● **Material provided**
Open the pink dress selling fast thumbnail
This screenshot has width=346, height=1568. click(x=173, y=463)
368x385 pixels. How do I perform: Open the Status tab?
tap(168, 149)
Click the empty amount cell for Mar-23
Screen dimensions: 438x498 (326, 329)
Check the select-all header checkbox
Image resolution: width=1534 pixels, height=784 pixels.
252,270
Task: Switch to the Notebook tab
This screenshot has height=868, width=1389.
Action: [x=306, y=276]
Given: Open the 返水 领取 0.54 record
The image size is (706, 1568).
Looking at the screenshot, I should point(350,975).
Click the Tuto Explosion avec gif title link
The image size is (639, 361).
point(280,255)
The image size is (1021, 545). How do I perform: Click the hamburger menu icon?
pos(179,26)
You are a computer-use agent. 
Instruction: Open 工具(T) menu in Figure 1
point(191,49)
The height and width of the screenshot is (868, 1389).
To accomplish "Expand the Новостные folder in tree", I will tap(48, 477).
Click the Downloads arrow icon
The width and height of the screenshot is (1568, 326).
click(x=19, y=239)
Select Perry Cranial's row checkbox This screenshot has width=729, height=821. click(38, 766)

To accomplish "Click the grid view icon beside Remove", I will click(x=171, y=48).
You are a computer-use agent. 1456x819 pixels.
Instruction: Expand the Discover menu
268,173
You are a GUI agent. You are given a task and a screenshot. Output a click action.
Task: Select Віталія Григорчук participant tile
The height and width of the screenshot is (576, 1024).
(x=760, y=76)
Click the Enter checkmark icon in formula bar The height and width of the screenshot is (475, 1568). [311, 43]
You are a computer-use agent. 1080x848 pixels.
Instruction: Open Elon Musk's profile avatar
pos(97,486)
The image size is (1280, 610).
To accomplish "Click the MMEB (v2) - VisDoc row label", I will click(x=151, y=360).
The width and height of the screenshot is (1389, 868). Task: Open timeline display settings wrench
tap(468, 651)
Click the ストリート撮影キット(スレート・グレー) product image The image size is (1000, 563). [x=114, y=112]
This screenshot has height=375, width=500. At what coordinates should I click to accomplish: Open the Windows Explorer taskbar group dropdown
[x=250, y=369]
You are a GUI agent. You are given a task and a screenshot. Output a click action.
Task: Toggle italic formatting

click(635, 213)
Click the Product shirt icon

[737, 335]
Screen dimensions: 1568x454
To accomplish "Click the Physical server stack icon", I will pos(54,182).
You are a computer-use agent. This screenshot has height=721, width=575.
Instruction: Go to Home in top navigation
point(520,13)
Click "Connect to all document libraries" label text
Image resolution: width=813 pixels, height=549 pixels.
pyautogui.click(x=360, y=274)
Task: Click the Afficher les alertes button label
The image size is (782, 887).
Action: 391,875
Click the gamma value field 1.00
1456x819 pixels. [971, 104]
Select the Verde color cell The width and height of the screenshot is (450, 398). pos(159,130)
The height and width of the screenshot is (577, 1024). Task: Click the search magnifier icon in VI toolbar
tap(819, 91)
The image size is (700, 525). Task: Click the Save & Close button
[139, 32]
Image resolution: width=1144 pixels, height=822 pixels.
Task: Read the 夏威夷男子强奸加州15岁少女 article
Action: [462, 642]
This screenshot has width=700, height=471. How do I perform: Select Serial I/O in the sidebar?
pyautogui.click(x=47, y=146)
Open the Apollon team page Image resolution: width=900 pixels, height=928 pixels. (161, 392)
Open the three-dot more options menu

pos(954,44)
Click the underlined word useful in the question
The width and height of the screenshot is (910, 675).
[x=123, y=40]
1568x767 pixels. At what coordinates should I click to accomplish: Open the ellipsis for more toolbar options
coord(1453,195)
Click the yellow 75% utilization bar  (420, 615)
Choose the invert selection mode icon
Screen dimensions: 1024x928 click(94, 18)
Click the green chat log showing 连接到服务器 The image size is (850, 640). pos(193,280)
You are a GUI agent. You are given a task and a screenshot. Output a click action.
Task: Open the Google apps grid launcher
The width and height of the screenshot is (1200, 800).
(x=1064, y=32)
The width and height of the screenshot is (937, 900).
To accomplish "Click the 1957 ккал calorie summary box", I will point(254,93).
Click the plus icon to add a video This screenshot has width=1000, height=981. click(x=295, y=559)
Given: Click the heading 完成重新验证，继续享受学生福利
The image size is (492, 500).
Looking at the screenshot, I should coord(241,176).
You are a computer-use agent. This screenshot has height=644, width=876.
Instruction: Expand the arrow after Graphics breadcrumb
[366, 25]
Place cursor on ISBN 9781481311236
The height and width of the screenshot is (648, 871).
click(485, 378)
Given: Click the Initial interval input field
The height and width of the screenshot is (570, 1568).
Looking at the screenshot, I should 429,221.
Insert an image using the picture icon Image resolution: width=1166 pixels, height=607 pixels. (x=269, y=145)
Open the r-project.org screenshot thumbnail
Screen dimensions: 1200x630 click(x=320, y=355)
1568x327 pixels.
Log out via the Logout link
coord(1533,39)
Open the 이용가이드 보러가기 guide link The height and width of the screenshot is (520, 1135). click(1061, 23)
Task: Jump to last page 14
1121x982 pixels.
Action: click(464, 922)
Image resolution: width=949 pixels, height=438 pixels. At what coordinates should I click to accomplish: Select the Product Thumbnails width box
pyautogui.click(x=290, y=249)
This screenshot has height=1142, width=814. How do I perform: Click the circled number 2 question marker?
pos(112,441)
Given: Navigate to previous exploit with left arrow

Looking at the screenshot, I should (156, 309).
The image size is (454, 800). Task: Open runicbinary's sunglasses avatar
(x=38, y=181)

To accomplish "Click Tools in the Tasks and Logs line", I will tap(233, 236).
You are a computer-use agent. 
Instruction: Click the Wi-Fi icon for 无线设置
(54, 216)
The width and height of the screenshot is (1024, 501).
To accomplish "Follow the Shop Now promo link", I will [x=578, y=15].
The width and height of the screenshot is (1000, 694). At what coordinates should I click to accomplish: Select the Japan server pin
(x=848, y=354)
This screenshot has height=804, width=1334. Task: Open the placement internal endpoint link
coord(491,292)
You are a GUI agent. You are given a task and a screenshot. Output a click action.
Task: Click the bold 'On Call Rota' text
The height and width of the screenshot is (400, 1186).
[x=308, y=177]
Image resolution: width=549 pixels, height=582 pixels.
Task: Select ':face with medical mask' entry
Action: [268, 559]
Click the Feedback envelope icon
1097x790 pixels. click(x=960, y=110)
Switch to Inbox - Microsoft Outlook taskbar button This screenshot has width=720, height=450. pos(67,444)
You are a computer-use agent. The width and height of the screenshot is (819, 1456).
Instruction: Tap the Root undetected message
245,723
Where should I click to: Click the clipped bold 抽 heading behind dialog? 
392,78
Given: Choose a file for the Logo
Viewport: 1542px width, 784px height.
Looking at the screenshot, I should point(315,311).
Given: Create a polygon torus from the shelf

● **Exercise brief**
Can you rewrite all of the entries above, replacing "Instruction" with "Command" wherever it appears and keeping everything else unchanged?

● **Final result**
Open the pink dress selling fast thumbnail
This screenshot has width=346, height=1568. click(x=173, y=463)
368x385 pixels. How do I perform: Open the Status tab?
tap(168, 149)
Click the empty amount cell for Mar-23
Screen dimensions: 438x498 (326, 329)
Check the select-all header checkbox
Image resolution: width=1534 pixels, height=784 pixels.
252,270
Task: Switch to the Notebook tab
This screenshot has height=868, width=1389.
Action: [x=306, y=276]
Given: Open the 返水 领取 0.54 record
The image size is (706, 1568).
Looking at the screenshot, I should point(350,975).
Click the Tuto Explosion avec gif title link
The image size is (639, 361).
point(280,255)
The image size is (1021, 545). How do I perform: Click the hamburger menu icon?
pos(179,26)
You are a computer-use agent. 
Command: Open 工具(T) menu in Figure 1
point(191,49)
The height and width of the screenshot is (868, 1389).
To accomplish "Expand the Новостные folder in tree", I will tap(48, 477).
Click the Downloads arrow icon
The width and height of the screenshot is (1568, 326).
click(x=19, y=239)
Select Perry Cranial's row checkbox This screenshot has width=729, height=821. click(38, 766)

To accomplish "Click the grid view icon beside Remove", I will click(x=171, y=48).
You are a computer-use agent. 1456x819 pixels.
Command: Expand the Discover menu
268,173
You are a GUI agent. You are given a task and a screenshot. Output a click action.
Task: Select Віталія Григорчук participant tile
The height and width of the screenshot is (576, 1024).
(x=760, y=76)
Click the Enter checkmark icon in formula bar The height and width of the screenshot is (475, 1568). [311, 43]
You are a computer-use agent. 1080x848 pixels.
Command: Open Elon Musk's profile avatar
pos(97,486)
The image size is (1280, 610).
To accomplish "Click the MMEB (v2) - VisDoc row label", I will click(x=151, y=360).
The width and height of the screenshot is (1389, 868). Task: Open timeline display settings wrench
tap(468, 651)
Click the ストリート撮影キット(スレート・グレー) product image The image size is (1000, 563). [x=114, y=112]
This screenshot has height=375, width=500. At what coordinates should I click to accomplish: Open the Windows Explorer taskbar group dropdown
[x=250, y=369]
You are a GUI agent. You are given a task and a screenshot. Output a click action.
Task: Toggle italic formatting

click(635, 213)
Click the Product shirt icon

[737, 335]
Screen dimensions: 1568x454
To accomplish "Click the Physical server stack icon", I will pos(54,182).
You are a computer-use agent. This screenshot has height=721, width=575.
Command: Go to Home in top navigation
point(520,13)
Click "Connect to all document libraries" label text
Image resolution: width=813 pixels, height=549 pixels.
pyautogui.click(x=360, y=274)
Task: Click the Afficher les alertes button label
The image size is (782, 887).
Action: 391,875
Click the gamma value field 1.00
1456x819 pixels. [971, 104]
Select the Verde color cell The width and height of the screenshot is (450, 398). pos(159,130)
The height and width of the screenshot is (577, 1024). Task: Click the search magnifier icon in VI toolbar
tap(819, 91)
The image size is (700, 525). Task: Click the Save & Close button
[139, 32]
Image resolution: width=1144 pixels, height=822 pixels.
Task: Read the 夏威夷男子强奸加州15岁少女 article
Action: [462, 642]
This screenshot has width=700, height=471. How do I perform: Select Serial I/O in the sidebar?
pyautogui.click(x=47, y=146)
Open the Apollon team page Image resolution: width=900 pixels, height=928 pixels. (161, 392)
Open the three-dot more options menu

pos(954,44)
Click the underlined word useful in the question
The width and height of the screenshot is (910, 675).
[x=123, y=40]
1568x767 pixels. At what coordinates should I click to accomplish: Open the ellipsis for more toolbar options
coord(1453,195)
Click the yellow 75% utilization bar  (420, 615)
Choose the invert selection mode icon
Screen dimensions: 1024x928 click(94, 18)
Click the green chat log showing 连接到服务器 The image size is (850, 640). pos(193,280)
You are a GUI agent. You are given a task and a screenshot. Output a click action.
Task: Open the Google apps grid launcher
The width and height of the screenshot is (1200, 800).
(x=1064, y=32)
The width and height of the screenshot is (937, 900).
To accomplish "Click the 1957 ккал calorie summary box", I will point(254,93).
Click the plus icon to add a video This screenshot has width=1000, height=981. click(x=295, y=559)
Given: Click the heading 完成重新验证，继续享受学生福利
The image size is (492, 500).
Looking at the screenshot, I should coord(241,176).
You are a computer-use agent. This screenshot has height=644, width=876.
Command: Expand the arrow after Graphics breadcrumb
[366, 25]
Place cursor on ISBN 9781481311236
The height and width of the screenshot is (648, 871).
click(485, 378)
Given: Click the Initial interval input field
The height and width of the screenshot is (570, 1568).
Looking at the screenshot, I should 429,221.
Insert an image using the picture icon Image resolution: width=1166 pixels, height=607 pixels. (x=269, y=145)
Open the r-project.org screenshot thumbnail
Screen dimensions: 1200x630 click(x=320, y=355)
1568x327 pixels.
Log out via the Logout link
coord(1533,39)
Open the 이용가이드 보러가기 guide link The height and width of the screenshot is (520, 1135). click(1061, 23)
Task: Jump to last page 14
1121x982 pixels.
Action: click(464, 922)
Image resolution: width=949 pixels, height=438 pixels. At what coordinates should I click to accomplish: Select the Product Thumbnails width box
pyautogui.click(x=290, y=249)
This screenshot has height=1142, width=814. How do I perform: Click the circled number 2 question marker?
pos(112,441)
Given: Navigate to previous exploit with left arrow

Looking at the screenshot, I should (156, 309).
The image size is (454, 800). Task: Open runicbinary's sunglasses avatar
(x=38, y=181)

To accomplish "Click Tools in the Tasks and Logs line", I will tap(233, 236).
You are a computer-use agent. 
Command: Click the Wi-Fi icon for 无线设置
(54, 216)
The width and height of the screenshot is (1024, 501).
To accomplish "Follow the Shop Now promo link", I will [x=578, y=15].
The width and height of the screenshot is (1000, 694). At what coordinates should I click to accomplish: Select the Japan server pin
(x=848, y=354)
This screenshot has height=804, width=1334. Task: Open the placement internal endpoint link
coord(491,292)
You are a GUI agent. You are given a task and a screenshot. Output a click action.
Task: Click the bold 'On Call Rota' text
The height and width of the screenshot is (400, 1186).
[x=308, y=177]
Image resolution: width=549 pixels, height=582 pixels.
Task: Select ':face with medical mask' entry
Action: [268, 559]
Click the Feedback envelope icon
1097x790 pixels. click(x=960, y=110)
Switch to Inbox - Microsoft Outlook taskbar button This screenshot has width=720, height=450. pos(67,444)
You are a computer-use agent. The width and height of the screenshot is (819, 1456).
Command: Tap the Root undetected message
245,723
Where should I click to: Click the clipped bold 抽 heading behind dialog? 
392,78
Given: Choose a file for the Logo
Viewport: 1542px width, 784px height.
Looking at the screenshot, I should point(315,311).
Given: Create a polygon torus from the shelf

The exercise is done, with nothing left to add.